Pero esta vez algo impensado pasó, algo que no había sucedido jamás y que tiene poco que ver con la pandemia: asumió un gobierno peronista que, por primera vez en la historia, no tiene de dónde sacar plata para pagar ese carnaval, un tipo de justicia poética que ni Cristina Kirchner puede manejar y que dejó en evidencia la decadencia de la dedocracia del PJ en los cargos estatales.

El gobierno nacional repartió las carteras gubernamentales como lo hace siempre el PJ: como los despojos de guerra que le corresponden por derecho propio al vencedor, el producto de una rendición incondicional. Repartió este botín entre sus aliados electorales, formando un tablero de ajedrez repleto de peones sin otro mérito que la obediencia ciega (y hasta ahí, como se empieza a ver ahora).
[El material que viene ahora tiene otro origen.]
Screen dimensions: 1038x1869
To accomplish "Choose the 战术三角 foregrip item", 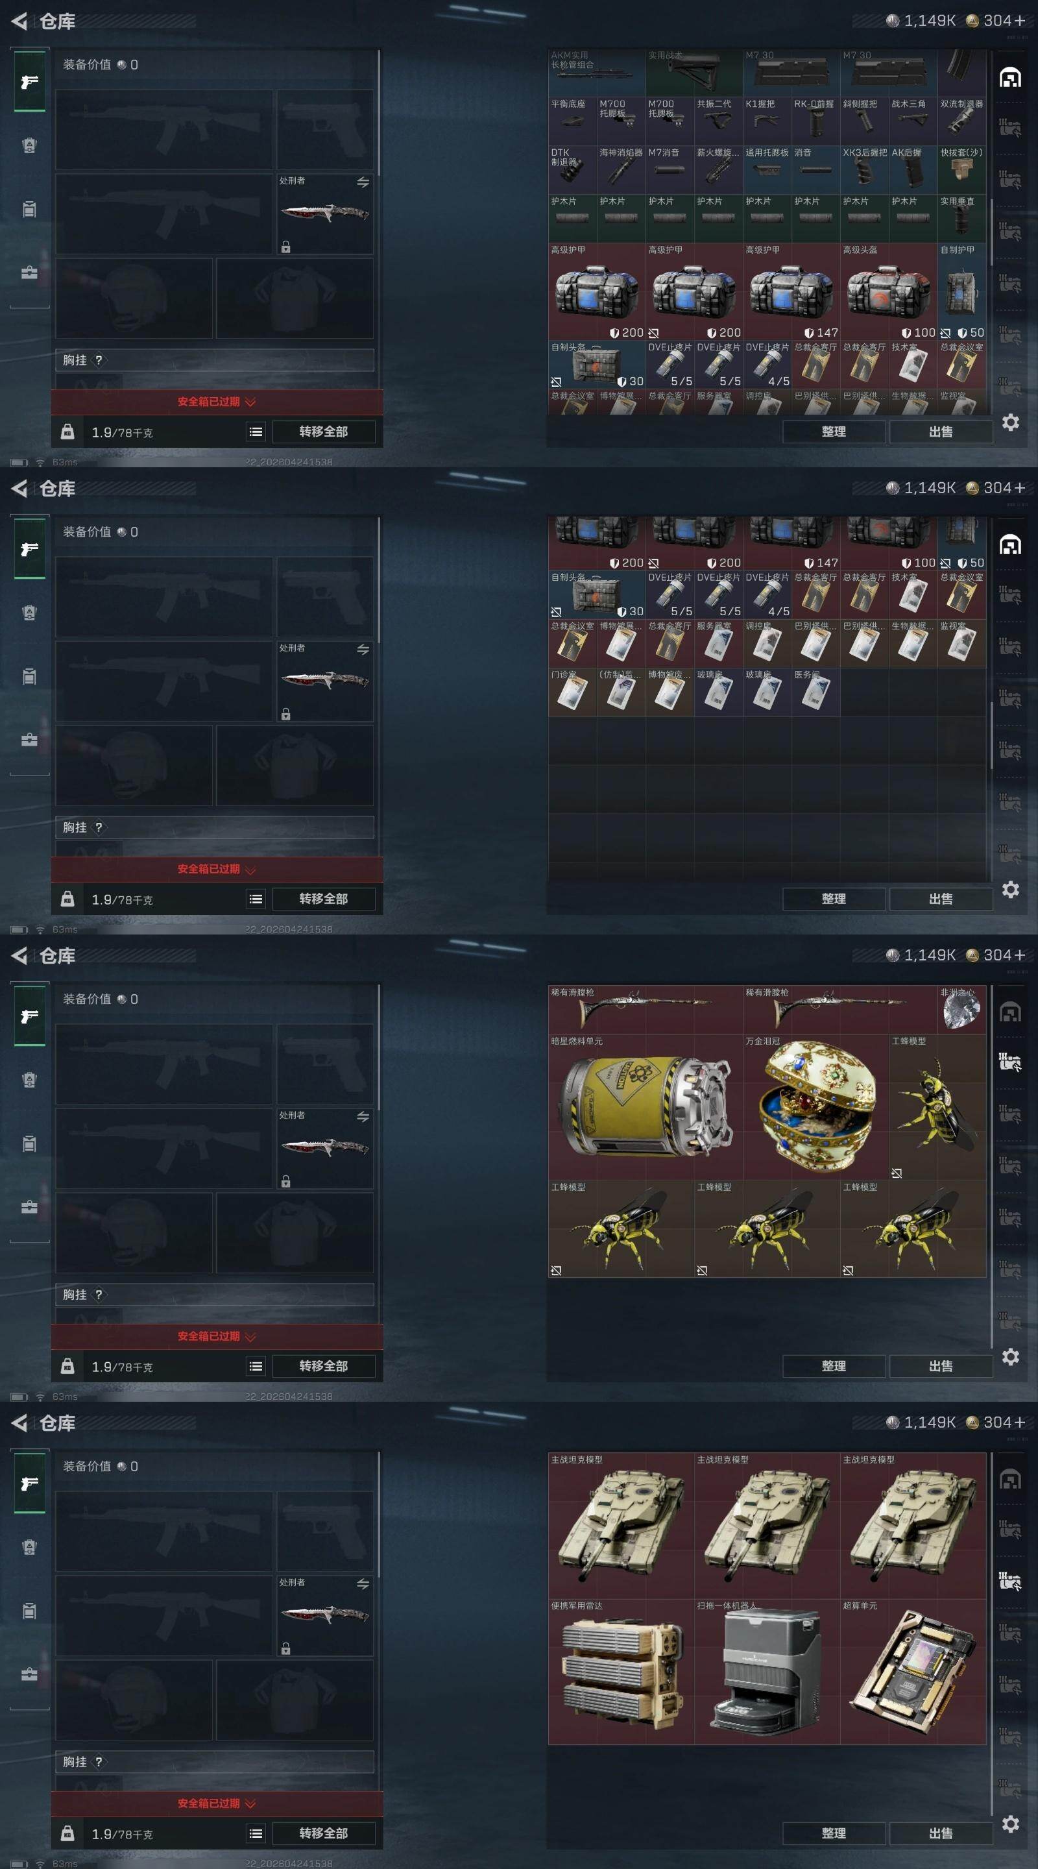I will point(913,120).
La primera alarma se disparó cuando Alberto Fernández anunció públicamente que Malena Galmarini iba a hacerse cargo de AYSA, del agua que toman todos los porteños y bonaerenses, sin otro diploma que una apurada y supuesta lucha en el campo de la igualdad de género. Ahora el ague tiene gusto a todo, menos a ague. Para ocuparse de la seguridad de todos los argentinos -tema candente si los hay- nombró a una antropóloga, Sabrina Frederic (el problema no es que sea antropóloga: el problema es que es una antropóloga a la que no le interesa la seguridad); a Matías Lammens, un dirigente de fútbol con 6 meses de carrera política, lo nombró a cargo de Deporte y Turismo (ahora te quiero ver); al ex diputado e hijo de desaparecidos, Juan Cabandié, en Ambiente, cuyo único antecedente en la materia fue el disparate de los peces en el Riachuelo; y quizás el peor caso de todos, el monolingüe Felipe Solá, a cargo de las Relaciones Exteriores del país.

Mientras los sindicatos, empresarios, una parte del periodismo y las organizaciones sociales se acurrucaban al calor del nuevo poder, ninguno pudo prever que esta vez ese calor podía terminar incendiando la casa. Ahora el modelo se agotó y lo único que da calor son las cenizas. 

La dedocracia, la encargada de apagar ese incendio, paradójicamente hizo agua por todos lados, menos para el lado del fuego. El Gobierno eligió pagar el seguro más barato y le dio un rayo de lleno encima del auto. Pasa una vez en la vida, pero pasa. Las pandemias son el cero verde en la ruleta en la que juegan las civilizaciones y sus épocas: si toca hay que volver a empezar, pero eso no significa que deban perder todos. De nuestro caso, que nos toca manejar la pandemia con Ginéses, Gollanes y Kreplaks, la Historia dirá que un poco nos la buscamos.

La dedocracia llegó a cotas insólitas en estos días cuando un diputado nacional, con un currículum de barrabrava y acosador, convirtió la sesión virtual del Congreso de la Nación (virtual, pero sesión al fin) en un burdel. Quizás la Argentina necesite llegar a esos extremos para comprender la naturaleza del barro en el que está metida. 

Una vieja broma entre políticos, que sirve como alegoría perfecta para el fracaso de los gobiernos, cuenta que cada presidente, luego de perder las elecciones, le deja 3 cartas al presidente entrante, que debe abrir sólo en momentos de crisis.

La primera carta dice: “Echame la culpa de todo a mí”.

La segunda dice: “Si eso no funciona, cambiá el Gabinete”.

Y la última carta dice: “Si eso tampoco funciona, escribí tres cartas”.

Hoy, en medio de una crisis sanitaria, económica, educativa, institucional y moral manejada por el peor equipo de los últimos 50 años, resta saber si el presidente abrió la segunda carta, o ya está pensando qué hacer con la tercera.